_Action item_
Given the records below, would you repeat exactly the lines that begin at the one containing "At what coordinates should I click to accomplish: Focus" and end at the one containing "You are a computer-use agent. Viewport: 1072px", inclusive?

Saved entries:
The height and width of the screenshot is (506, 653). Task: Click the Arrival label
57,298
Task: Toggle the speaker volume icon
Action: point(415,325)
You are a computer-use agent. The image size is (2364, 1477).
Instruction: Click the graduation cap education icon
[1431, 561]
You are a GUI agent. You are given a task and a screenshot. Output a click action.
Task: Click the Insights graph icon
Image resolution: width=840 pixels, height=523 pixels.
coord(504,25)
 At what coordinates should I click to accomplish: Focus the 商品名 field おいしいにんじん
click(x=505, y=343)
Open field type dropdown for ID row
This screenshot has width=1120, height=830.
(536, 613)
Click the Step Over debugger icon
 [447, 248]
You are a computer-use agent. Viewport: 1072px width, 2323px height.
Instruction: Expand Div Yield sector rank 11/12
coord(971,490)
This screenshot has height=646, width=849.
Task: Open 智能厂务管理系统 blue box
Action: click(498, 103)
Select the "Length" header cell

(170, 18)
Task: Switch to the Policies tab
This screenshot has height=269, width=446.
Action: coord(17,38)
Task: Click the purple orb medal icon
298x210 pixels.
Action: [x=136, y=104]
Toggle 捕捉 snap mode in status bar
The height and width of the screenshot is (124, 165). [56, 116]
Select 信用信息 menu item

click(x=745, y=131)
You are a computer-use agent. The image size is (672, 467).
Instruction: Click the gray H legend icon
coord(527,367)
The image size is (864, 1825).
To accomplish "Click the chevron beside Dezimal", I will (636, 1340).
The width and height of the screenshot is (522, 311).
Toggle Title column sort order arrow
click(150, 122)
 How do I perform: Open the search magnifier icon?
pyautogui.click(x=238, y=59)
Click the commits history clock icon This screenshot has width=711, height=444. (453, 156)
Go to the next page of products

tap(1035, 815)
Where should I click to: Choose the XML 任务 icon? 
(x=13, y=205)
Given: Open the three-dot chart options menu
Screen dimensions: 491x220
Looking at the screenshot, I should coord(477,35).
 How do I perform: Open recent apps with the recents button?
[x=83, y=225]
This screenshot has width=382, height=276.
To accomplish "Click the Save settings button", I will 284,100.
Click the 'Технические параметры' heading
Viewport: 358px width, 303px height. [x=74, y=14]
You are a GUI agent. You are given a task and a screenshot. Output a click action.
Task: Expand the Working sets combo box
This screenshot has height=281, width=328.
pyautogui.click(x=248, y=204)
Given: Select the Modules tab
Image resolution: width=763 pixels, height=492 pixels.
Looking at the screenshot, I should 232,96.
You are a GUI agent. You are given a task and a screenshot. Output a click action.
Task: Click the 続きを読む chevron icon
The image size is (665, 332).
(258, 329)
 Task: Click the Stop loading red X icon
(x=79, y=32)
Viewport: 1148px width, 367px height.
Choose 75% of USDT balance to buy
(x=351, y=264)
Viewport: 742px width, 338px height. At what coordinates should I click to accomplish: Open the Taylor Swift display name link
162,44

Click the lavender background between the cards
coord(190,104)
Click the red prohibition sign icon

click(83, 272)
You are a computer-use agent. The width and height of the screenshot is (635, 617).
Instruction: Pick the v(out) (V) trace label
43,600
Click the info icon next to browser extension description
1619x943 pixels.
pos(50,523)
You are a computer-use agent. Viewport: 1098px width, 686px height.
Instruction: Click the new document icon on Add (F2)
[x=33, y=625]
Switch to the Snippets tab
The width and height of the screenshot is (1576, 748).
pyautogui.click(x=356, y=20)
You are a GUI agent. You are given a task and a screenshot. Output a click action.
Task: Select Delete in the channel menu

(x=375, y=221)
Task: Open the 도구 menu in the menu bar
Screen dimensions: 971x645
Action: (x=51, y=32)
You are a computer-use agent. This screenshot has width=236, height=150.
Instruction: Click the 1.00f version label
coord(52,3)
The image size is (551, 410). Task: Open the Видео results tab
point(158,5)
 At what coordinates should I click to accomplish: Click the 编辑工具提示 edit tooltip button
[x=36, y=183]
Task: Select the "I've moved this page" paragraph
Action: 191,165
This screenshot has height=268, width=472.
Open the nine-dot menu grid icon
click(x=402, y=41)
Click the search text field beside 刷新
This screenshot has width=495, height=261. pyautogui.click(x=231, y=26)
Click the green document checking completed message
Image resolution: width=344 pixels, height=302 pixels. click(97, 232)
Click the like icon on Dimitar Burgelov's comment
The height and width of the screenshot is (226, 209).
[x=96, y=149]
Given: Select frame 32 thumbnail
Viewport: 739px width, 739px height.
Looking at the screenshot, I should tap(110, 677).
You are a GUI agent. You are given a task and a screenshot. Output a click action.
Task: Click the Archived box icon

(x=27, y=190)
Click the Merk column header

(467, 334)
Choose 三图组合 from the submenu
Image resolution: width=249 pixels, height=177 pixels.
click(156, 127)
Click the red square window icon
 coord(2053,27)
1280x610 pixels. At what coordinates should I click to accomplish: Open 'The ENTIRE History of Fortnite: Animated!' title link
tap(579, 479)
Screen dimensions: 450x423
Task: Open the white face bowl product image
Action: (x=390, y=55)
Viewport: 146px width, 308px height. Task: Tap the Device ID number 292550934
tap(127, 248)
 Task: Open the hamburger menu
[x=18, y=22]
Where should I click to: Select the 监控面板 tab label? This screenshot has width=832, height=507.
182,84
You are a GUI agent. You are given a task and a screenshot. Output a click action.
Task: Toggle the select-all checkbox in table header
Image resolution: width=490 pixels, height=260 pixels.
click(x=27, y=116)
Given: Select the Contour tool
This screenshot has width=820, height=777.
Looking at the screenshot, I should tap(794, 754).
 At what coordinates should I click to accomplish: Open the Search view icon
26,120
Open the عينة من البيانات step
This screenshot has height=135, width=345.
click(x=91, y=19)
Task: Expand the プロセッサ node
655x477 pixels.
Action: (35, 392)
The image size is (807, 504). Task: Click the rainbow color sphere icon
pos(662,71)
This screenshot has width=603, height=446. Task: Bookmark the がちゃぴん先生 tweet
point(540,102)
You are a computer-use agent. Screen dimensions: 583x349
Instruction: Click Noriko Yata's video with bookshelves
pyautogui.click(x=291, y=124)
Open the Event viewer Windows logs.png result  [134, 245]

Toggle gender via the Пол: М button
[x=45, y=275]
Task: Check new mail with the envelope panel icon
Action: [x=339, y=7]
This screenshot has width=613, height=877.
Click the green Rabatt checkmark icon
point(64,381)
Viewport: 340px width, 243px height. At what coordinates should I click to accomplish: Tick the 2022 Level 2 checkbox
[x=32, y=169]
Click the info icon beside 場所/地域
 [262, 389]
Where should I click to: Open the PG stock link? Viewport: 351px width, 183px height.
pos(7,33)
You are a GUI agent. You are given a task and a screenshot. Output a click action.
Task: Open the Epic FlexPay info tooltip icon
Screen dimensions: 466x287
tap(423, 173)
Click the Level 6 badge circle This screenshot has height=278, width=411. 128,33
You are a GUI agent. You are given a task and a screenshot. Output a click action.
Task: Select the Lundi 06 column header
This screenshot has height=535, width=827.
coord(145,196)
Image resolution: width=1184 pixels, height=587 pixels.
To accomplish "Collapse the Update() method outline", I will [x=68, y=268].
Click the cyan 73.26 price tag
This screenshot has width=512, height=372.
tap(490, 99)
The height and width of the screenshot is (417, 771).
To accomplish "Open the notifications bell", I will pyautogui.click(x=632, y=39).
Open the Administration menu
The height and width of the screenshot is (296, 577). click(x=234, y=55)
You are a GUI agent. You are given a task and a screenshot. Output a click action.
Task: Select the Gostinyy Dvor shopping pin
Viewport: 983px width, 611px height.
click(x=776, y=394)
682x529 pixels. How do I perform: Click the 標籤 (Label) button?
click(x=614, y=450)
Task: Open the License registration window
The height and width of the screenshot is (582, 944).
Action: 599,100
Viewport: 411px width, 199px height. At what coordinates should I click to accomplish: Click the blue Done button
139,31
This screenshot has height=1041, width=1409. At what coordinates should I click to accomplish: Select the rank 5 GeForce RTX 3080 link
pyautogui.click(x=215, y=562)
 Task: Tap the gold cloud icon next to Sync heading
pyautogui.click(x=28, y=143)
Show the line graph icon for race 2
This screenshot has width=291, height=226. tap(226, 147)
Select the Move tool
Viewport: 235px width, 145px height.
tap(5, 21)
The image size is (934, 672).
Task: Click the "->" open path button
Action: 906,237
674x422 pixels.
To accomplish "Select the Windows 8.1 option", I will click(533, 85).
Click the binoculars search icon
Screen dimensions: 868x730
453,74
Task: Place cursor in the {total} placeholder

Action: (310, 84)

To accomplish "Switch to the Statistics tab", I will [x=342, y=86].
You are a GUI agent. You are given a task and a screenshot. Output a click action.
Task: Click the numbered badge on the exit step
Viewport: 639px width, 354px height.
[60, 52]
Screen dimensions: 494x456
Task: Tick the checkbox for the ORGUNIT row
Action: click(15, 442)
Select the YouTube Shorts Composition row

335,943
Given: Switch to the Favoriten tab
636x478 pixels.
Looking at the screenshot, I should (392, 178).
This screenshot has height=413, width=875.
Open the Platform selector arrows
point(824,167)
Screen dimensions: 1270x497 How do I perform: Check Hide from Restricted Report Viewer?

_Solution to this exercise_
 At what coordinates should I click to accomplish: Focus the 商品名 field おいしいにんじん
click(x=505, y=343)
Open field type dropdown for ID row
This screenshot has width=1120, height=830.
(536, 613)
Click the Step Over debugger icon
 [447, 248]
You are a computer-use agent. Viewport: 1072px width, 2323px height.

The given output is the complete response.